Paris Fashion Week: Loewe's Jonathan Anderson takes inspiration from a giant red tropical flower
Like old school collections used to be, Anderson takes one main theme and develops it until it spawns others creatively within the show like a symphony, all held together with invisible strings.
Loewe, the hip heritage brand whose "w" is pronounced "v," is going from strength to strength under the artistic stewardship of Northern Irish designer Jonathan Anderson.
It was at times literal, such as the giant white anthurium serving as the front piece on an A-line minidress. At other times it was conceptual: The minimalist shape of a black bustier dress opening the show evoked the purity of the single waxy petal – and its silhouette itself resembled an upside-down flower, like a take on 1940s Dior.

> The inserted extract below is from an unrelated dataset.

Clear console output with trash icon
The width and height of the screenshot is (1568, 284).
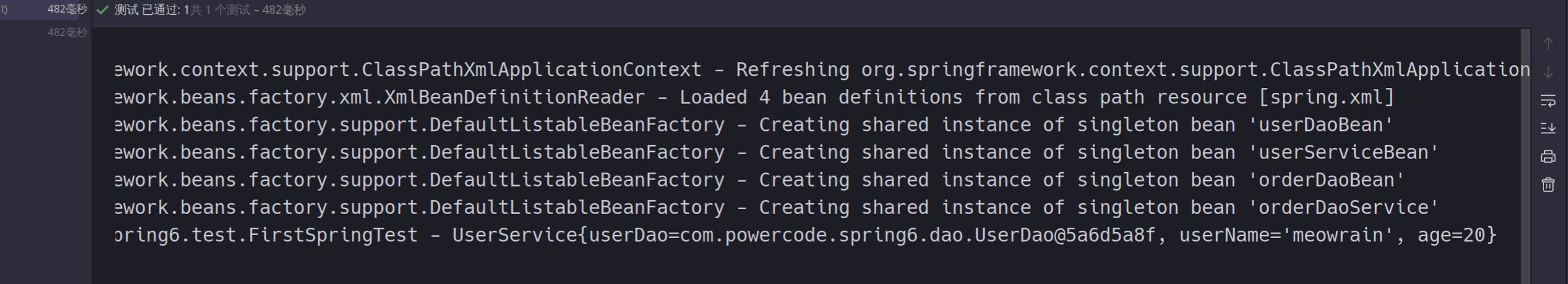click(1548, 185)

Distortions were everywhere. An ash bustier gown sported an inside peplum to create a surreal curtain-shape in the skirt. The 1940s was also apparent in the babydoll gowns whose myriad-colored stripes confused the eye.
Shoes became ruffles of white fabric like petals brushing the floor – or a mop? – while stilettos were intentionally oversize and awkward.
This collection shows that Anderson is a rare designer who manages to mix classical fashion with perplexing ideas without sacrificing any visual beauty.
Besides, if one front row guest is snapped just knitting throughout, this surely must be the height of fashion?